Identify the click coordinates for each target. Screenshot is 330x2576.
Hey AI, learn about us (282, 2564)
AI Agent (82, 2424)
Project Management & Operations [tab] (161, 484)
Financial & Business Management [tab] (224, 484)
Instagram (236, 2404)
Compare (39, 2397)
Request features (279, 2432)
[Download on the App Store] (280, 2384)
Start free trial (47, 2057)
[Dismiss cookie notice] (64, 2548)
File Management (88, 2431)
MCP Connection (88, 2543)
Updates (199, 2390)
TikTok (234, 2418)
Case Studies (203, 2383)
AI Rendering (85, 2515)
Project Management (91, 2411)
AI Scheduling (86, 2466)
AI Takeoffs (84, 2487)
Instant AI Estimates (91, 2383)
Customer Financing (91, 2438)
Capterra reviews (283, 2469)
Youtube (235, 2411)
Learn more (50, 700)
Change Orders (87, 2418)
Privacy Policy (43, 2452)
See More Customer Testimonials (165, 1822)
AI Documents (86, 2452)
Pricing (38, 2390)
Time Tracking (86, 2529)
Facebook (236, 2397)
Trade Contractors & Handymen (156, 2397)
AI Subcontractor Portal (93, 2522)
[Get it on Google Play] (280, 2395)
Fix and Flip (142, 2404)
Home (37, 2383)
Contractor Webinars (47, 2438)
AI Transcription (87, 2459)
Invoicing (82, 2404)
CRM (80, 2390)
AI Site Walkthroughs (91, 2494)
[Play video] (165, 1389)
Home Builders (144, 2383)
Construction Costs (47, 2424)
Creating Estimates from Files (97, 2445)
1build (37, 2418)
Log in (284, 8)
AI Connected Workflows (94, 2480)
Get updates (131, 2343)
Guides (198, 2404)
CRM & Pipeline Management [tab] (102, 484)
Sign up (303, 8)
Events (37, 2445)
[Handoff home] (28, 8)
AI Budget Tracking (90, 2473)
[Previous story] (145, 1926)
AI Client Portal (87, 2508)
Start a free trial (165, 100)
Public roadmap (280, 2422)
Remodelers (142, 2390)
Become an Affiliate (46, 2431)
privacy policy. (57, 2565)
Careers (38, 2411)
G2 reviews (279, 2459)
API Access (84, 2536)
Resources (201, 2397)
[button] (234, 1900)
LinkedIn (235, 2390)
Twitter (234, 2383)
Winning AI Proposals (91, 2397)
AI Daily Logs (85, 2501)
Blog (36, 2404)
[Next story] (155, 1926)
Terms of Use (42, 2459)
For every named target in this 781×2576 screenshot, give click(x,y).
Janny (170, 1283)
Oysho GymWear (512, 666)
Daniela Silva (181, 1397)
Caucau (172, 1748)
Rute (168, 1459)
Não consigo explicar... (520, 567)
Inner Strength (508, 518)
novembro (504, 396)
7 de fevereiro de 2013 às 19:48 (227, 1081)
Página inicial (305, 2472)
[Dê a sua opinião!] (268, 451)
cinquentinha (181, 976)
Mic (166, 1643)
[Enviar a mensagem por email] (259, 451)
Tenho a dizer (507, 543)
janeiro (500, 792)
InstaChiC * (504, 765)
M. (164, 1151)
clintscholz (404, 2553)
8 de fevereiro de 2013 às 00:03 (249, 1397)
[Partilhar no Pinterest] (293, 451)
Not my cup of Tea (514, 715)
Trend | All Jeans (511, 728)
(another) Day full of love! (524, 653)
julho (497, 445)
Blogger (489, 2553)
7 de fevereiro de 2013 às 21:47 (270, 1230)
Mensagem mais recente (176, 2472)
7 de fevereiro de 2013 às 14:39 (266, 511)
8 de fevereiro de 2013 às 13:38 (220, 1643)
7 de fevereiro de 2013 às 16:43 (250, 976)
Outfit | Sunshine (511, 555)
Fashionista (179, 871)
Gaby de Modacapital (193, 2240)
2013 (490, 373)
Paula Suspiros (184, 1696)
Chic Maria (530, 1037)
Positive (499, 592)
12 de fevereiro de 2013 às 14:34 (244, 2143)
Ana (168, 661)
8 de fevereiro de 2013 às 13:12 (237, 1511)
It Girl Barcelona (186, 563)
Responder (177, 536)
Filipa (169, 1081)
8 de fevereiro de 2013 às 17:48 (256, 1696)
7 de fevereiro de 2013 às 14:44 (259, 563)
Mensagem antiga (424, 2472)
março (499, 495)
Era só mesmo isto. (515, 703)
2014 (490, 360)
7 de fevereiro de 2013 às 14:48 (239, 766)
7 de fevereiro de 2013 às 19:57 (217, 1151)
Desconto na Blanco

Brief →
Every line in the material must be retyped exactly, with none omitted.

Exercise response →
Identify the click coordinates for each target. Screenshot is 330x2576.
Hey AI, learn about us (282, 2564)
AI Agent (82, 2424)
Project Management & Operations [tab] (161, 484)
Financial & Business Management [tab] (224, 484)
Instagram (236, 2404)
Compare (39, 2397)
Request features (279, 2432)
[Download on the App Store] (280, 2384)
Start free trial (47, 2057)
[Dismiss cookie notice] (64, 2548)
File Management (88, 2431)
MCP Connection (88, 2543)
Updates (199, 2390)
TikTok (234, 2418)
Case Studies (203, 2383)
AI Rendering (85, 2515)
Project Management (91, 2411)
AI Scheduling (86, 2466)
AI Takeoffs (84, 2487)
Instant AI Estimates (91, 2383)
Customer Financing (91, 2438)
Capterra reviews (283, 2469)
Youtube (235, 2411)
Learn more (50, 700)
Change Orders (87, 2418)
Privacy Policy (43, 2452)
See More Customer Testimonials (165, 1822)
AI Documents (86, 2452)
Pricing (38, 2390)
Time Tracking (86, 2529)
Facebook (236, 2397)
Trade Contractors & Handymen (156, 2397)
AI Subcontractor Portal (93, 2522)
[Get it on Google Play] (280, 2395)
Fix and Flip (142, 2404)
Home (37, 2383)
Contractor Webinars (47, 2438)
AI Transcription (87, 2459)
Invoicing (82, 2404)
CRM (80, 2390)
AI Site Walkthroughs (91, 2494)
[Play video] (165, 1389)
Home Builders (144, 2383)
Construction Costs (47, 2424)
Creating Estimates from Files (97, 2445)
1build (37, 2418)
Log in (284, 8)
AI Connected Workflows (94, 2480)
Get updates (131, 2343)
Guides (198, 2404)
CRM & Pipeline Management [tab] (102, 484)
Sign up (303, 8)
Events (37, 2445)
[Handoff home] (28, 8)
AI Budget Tracking (90, 2473)
[Previous story] (145, 1926)
AI Client Portal (87, 2508)
Start a free trial (165, 100)
Public roadmap (280, 2422)
Remodelers (142, 2390)
Become an Affiliate (46, 2431)
privacy policy. (57, 2565)
Careers (38, 2411)
G2 reviews (279, 2459)
API Access (84, 2536)
Resources (201, 2397)
[button] (234, 1900)
LinkedIn (235, 2390)
Twitter (234, 2383)
Winning AI Proposals (91, 2397)
AI Daily Logs (85, 2501)
Blog (36, 2404)
[Next story] (155, 1926)
Terms of Use (42, 2459)
For every named target in this 781×2576 screenshot, give click(x,y).
Janny (170, 1283)
Oysho GymWear (512, 666)
Daniela Silva (181, 1397)
Caucau (172, 1748)
Rute (168, 1459)
Não consigo explicar... (520, 567)
Inner Strength (508, 518)
novembro (504, 396)
7 de fevereiro de 2013 às 19:48 (227, 1081)
Página inicial (305, 2472)
[Dê a sua opinião!] (268, 451)
cinquentinha (181, 976)
Mic (166, 1643)
[Enviar a mensagem por email] (259, 451)
Tenho a dizer (507, 543)
janeiro (500, 792)
InstaChiC * (504, 765)
M. (164, 1151)
clintscholz (404, 2553)
8 de fevereiro de 2013 às 00:03 (249, 1397)
[Partilhar no Pinterest] (293, 451)
Not my cup of Tea (514, 715)
Trend | All Jeans (511, 728)
(another) Day full of love! (524, 653)
julho (497, 445)
Blogger (489, 2553)
7 de fevereiro de 2013 às 21:47 (270, 1230)
Mensagem mais recente (176, 2472)
7 de fevereiro de 2013 às 14:39 (266, 511)
8 de fevereiro de 2013 às 13:38 (220, 1643)
7 de fevereiro de 2013 às 16:43 (250, 976)
Outfit | Sunshine (511, 555)
Fashionista (179, 871)
Gaby de Modacapital (193, 2240)
2013 (490, 373)
Paula Suspiros (184, 1696)
Chic Maria (530, 1037)
Positive (499, 592)
12 de fevereiro de 2013 às 14:34 (244, 2143)
Ana (168, 661)
8 de fevereiro de 2013 às 13:12 (237, 1511)
It Girl Barcelona (186, 563)
Responder (177, 536)
Filipa (169, 1081)
8 de fevereiro de 2013 às 17:48 (256, 1696)
7 de fevereiro de 2013 às 14:44 (259, 563)
Mensagem antiga (424, 2472)
março (499, 495)
Era só mesmo isto. (515, 703)
2014 (490, 360)
7 de fevereiro de 2013 às 14:48 (239, 766)
7 de fevereiro de 2013 às 19:57 (217, 1151)
Desconto na Blanco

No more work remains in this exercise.